• REQUIRED ACTION: Take each line of the listing that has the string "entry" and report it.
--- INPUT FOR THIS TASK ---
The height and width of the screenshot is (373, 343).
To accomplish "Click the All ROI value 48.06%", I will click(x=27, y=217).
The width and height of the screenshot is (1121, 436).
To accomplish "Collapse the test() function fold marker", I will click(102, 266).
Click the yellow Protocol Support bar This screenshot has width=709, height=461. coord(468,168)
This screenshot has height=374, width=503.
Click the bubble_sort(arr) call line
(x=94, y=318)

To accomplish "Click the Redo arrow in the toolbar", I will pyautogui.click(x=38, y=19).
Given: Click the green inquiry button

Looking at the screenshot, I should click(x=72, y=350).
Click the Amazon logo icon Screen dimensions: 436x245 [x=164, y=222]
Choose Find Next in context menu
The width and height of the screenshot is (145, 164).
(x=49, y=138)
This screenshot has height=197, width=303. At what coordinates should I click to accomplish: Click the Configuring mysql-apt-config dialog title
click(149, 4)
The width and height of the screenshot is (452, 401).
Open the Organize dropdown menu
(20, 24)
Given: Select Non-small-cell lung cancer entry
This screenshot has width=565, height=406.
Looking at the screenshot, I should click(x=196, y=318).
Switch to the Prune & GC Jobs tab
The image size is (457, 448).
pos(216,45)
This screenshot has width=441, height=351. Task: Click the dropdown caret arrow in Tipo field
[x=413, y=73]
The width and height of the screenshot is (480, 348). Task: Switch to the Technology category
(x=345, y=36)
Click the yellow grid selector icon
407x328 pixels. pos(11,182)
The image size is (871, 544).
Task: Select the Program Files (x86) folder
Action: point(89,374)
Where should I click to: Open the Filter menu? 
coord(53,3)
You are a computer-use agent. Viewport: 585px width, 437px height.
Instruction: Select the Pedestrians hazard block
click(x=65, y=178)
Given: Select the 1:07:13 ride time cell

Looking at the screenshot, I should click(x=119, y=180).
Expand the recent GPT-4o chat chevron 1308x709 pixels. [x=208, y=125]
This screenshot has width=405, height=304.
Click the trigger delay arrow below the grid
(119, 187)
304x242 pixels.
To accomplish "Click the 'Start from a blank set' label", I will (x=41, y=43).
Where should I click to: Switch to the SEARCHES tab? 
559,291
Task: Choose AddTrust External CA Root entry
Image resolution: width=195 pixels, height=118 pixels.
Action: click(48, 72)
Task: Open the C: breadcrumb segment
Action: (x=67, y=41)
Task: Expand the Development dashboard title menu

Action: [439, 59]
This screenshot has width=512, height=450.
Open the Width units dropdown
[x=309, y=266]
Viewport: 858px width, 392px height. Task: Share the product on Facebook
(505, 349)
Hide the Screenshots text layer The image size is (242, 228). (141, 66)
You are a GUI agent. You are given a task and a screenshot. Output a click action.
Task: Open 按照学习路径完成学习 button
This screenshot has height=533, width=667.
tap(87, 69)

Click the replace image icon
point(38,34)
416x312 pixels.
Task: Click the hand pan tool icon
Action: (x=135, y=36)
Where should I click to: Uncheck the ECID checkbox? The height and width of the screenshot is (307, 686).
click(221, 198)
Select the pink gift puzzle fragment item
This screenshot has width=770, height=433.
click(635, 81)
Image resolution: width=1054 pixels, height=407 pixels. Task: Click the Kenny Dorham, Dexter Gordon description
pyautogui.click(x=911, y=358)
---
• RESPONSE:
Given: Select Non-small-cell lung cancer entry
Task: Choose AddTrust External CA Root entry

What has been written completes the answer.